Re: Using == on strings

Posted by db...@qis.net.
Ok,

    Seems like a silly design choice as String.equals does this

   public boolean equals(Object anObject) {
	if (this == anObject) {
	    return true;
	}

        ....
        ....



There are over 30 String comparisons using == throughout the code, btw.

But thanks for clearing that up.


Quoting Michael Glavassevich <mr...@ca.ibm.com>:

> Hello Dave,
> 
> If you've been looking through the source code you'll notice that in many 
> places we compare strings by reference instead of calling equals. For 
> performance reasons Xerces keeps a table of unique strings for XML names 
> (elements, attributes, entities, etc...) and namespace names (URIs). These 
> strings have all been internalized (by calling String.intern()) so unique 
> references for names and namespace names are passed through the parser's 
> components.

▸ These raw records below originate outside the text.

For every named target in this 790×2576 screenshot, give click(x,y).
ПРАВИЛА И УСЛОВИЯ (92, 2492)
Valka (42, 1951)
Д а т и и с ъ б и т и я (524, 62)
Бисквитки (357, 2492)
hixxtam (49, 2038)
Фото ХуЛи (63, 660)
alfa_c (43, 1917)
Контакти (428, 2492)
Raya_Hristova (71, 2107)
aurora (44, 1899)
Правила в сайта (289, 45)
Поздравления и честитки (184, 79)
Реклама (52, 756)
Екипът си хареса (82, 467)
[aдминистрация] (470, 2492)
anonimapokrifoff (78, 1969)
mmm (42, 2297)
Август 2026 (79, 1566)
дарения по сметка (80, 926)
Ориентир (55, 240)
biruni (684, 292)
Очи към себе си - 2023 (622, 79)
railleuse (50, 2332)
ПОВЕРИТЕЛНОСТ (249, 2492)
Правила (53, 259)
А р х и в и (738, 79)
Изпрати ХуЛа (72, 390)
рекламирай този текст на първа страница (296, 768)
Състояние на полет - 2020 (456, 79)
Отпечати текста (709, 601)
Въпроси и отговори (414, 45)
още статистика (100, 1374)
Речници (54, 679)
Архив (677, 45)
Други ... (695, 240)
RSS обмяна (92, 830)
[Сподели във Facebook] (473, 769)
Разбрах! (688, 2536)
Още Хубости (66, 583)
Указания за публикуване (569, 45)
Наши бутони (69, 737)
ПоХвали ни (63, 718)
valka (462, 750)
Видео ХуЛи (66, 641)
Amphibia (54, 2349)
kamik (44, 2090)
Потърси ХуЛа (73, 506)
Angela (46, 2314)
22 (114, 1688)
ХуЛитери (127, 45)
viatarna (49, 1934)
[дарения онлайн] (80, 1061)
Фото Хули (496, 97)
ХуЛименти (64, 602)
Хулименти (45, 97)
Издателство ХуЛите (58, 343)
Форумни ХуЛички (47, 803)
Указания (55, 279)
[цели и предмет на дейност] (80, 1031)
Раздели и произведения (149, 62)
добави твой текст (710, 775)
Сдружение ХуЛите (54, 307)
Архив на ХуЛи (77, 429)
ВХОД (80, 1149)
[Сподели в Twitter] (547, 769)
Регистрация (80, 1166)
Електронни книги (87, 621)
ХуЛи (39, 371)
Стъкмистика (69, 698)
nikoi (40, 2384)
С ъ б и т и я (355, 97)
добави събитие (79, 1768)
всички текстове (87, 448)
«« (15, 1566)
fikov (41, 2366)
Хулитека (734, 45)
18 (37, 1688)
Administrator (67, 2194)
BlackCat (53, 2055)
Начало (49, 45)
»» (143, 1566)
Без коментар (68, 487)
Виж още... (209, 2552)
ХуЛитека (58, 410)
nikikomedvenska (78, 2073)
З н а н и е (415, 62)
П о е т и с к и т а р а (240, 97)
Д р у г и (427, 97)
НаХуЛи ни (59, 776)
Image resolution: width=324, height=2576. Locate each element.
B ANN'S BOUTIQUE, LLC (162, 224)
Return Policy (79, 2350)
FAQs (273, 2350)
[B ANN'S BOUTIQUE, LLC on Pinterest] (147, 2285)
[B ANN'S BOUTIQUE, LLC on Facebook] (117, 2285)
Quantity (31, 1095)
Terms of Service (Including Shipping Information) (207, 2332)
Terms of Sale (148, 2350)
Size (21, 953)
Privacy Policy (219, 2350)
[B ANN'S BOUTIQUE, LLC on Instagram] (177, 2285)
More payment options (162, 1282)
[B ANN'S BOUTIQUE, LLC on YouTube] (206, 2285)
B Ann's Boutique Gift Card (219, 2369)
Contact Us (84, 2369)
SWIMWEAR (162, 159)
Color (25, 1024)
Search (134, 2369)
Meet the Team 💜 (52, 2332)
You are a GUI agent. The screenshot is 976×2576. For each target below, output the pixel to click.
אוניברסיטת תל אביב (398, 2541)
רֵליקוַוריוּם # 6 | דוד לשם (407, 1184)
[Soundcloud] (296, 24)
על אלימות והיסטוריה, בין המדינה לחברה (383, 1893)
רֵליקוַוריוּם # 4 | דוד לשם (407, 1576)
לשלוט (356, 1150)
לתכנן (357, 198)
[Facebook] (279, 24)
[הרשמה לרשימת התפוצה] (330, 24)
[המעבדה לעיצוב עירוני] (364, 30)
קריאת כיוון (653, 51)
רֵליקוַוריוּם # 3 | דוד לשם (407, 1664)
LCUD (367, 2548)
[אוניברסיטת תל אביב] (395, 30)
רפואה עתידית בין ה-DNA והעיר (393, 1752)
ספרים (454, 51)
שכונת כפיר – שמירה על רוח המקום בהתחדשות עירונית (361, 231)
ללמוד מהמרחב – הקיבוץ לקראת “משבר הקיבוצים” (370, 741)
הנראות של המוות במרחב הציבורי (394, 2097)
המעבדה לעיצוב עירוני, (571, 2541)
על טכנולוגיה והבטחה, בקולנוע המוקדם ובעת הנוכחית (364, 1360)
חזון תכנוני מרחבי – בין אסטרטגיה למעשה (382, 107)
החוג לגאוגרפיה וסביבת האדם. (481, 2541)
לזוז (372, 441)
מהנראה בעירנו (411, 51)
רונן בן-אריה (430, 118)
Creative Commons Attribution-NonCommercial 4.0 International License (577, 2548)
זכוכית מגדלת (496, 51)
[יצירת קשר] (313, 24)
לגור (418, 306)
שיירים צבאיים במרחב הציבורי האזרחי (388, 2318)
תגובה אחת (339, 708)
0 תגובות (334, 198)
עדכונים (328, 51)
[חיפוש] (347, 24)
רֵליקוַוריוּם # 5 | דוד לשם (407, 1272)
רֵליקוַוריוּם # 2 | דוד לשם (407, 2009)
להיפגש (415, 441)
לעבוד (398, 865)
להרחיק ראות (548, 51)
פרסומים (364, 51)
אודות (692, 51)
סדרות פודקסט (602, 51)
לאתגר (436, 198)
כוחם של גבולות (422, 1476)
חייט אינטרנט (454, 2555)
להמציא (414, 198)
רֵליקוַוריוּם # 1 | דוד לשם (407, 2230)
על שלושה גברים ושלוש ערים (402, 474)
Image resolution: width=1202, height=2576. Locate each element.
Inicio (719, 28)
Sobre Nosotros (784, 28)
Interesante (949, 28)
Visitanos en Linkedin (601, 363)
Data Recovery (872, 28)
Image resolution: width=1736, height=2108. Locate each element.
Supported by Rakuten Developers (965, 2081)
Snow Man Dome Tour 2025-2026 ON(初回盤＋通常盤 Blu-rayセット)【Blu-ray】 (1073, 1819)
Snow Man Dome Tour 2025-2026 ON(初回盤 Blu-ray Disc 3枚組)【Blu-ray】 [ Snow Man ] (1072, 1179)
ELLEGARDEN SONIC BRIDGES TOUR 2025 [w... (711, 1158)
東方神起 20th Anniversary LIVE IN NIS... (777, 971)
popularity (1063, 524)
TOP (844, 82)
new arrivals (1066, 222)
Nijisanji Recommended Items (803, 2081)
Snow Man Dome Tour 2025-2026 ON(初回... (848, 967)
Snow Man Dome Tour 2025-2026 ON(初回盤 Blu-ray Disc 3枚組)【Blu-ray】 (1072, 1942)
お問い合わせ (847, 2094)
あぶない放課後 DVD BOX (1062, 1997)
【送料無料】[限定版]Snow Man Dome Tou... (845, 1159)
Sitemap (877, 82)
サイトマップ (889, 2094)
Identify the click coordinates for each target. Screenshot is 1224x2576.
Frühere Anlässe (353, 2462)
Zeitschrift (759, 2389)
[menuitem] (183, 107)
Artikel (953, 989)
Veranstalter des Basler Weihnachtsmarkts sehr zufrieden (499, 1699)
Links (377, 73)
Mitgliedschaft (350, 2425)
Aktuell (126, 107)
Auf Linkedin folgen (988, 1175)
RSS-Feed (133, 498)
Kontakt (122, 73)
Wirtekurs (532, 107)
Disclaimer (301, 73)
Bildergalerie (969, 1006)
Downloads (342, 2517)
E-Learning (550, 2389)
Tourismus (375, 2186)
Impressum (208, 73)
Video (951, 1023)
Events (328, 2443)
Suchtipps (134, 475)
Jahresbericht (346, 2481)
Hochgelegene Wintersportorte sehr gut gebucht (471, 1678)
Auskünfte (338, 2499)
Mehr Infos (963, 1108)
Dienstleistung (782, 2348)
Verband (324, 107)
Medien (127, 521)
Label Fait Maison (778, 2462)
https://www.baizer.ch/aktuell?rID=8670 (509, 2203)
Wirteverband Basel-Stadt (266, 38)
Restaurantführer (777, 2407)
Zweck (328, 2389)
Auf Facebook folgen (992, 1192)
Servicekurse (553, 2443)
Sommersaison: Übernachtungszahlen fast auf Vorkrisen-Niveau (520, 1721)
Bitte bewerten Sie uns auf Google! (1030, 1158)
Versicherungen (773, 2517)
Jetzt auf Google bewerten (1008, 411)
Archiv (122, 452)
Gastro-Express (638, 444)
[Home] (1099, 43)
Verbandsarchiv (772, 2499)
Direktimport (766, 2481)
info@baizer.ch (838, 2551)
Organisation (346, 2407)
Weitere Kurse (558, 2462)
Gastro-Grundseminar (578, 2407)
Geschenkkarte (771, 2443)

Methods which are part of the public API cannot take advantage 
> of this because a user may pass a reference to some other string object, 
> however this method is not part of the DOM API. I did a search for 
> references to this method using Eclipse and it seems that it's not being 
> called anywhere.
> 
> Thanks.
> 
> "Dave Brosius" <db...@qis.net> wrote on 07/07/2004 10:29:47 PM:
> 
> > I ran across this in org.apache.xerces.dom.DeferredDocumentImpl
> > 
> > Shouldn't this be 
> > 
> >             if (getChunkValue(fNodeName, achunk, aindex).equals( name)) 
> {
> > 
> > ?
> > 
> > 
> >     public String getAttribute(int elemIndex, String name) {
> >         if (elemIndex == -1 || name == null) {
> >             return null;
> >         }
> >         int echunk = elemIndex >> CHUNK_SHIFT;
> >         int eindex = elemIndex & CHUNK_MASK;
> >         int attrIndex = getChunkIndex(fNodeExtra, echunk, eindex);
> >         while (attrIndex != -1) {
> >             int achunk = attrIndex >> CHUNK_SHIFT;
> >             int aindex = attrIndex & CHUNK_MASK;
> >             if (getChunkValue(fNodeName, achunk, aindex) == name) {
> >                 return getChunkValue(fNodeValue, achunk, aindex);
> >             }
> >             attrIndex = getChunkIndex(fNodePrevSib, achunk, aindex);
> >         }
> >         return null;
> >     }
> 
> Michael Glavassevich
> XML Parser Development
> IBM Toronto Lab
> E-mail: mrglavas@ca.ibm.com
> E-mail: mrglavas@apache.org




---------------------------------------------------------------------
To unsubscribe, e-mail: xerces-j-dev-unsubscribe@xml.apache.org
For additional commands, e-mail: xerces-j-dev-help@xml.apache.org


Re: Using == on strings

Posted by Michael Glavassevich <mr...@ca.ibm.com>.
Hello Dave,

If you've been looking through the source code you'll notice that in many 
places we compare strings by reference instead of calling equals. For 
performance reasons Xerces keeps a table of unique strings for XML names 
(elements, attributes, entities, etc...) and namespace names (URIs). These 
strings have all been internalized (by calling String.intern()) so unique 
references for names and namespace names are passed through the parser's 
components. Methods which are part of the public API cannot take advantage 
of this because a user may pass a reference to some other string object, 
however this method is not part of the DOM API. I did a search for 
references to this method using Eclipse and it seems that it's not being 
called anywhere.

Thanks.

"Dave Brosius" <db...@qis.net> wrote on 07/07/2004 10:29:47 PM:

> I ran across this in org.apache.xerces.dom.DeferredDocumentImpl
> 
> Shouldn't this be 
> 
>             if (getChunkValue(fNodeName, achunk, aindex).equals( name)) 
{
> 
> ?
> 
> 
>     public String getAttribute(int elemIndex, String name) {
>         if (elemIndex == -1 || name == null) {
>             return null;
>         }
>         int echunk = elemIndex >> CHUNK_SHIFT;
>         int eindex = elemIndex & CHUNK_MASK;
>         int attrIndex = getChunkIndex(fNodeExtra, echunk, eindex);
>         while (attrIndex != -1) {
>             int achunk = attrIndex >> CHUNK_SHIFT;
>             int aindex = attrIndex & CHUNK_MASK;
>             if (getChunkValue(fNodeName, achunk, aindex) == name) {
>                 return getChunkValue(fNodeValue, achunk, aindex);
>             }
>             attrIndex = getChunkIndex(fNodePrevSib, achunk, aindex);
>         }
>         return null;
>     }

Michael Glavassevich
XML Parser Development
IBM Toronto Lab
E-mail: mrglavas@ca.ibm.com
E-mail: mrglavas@apache.org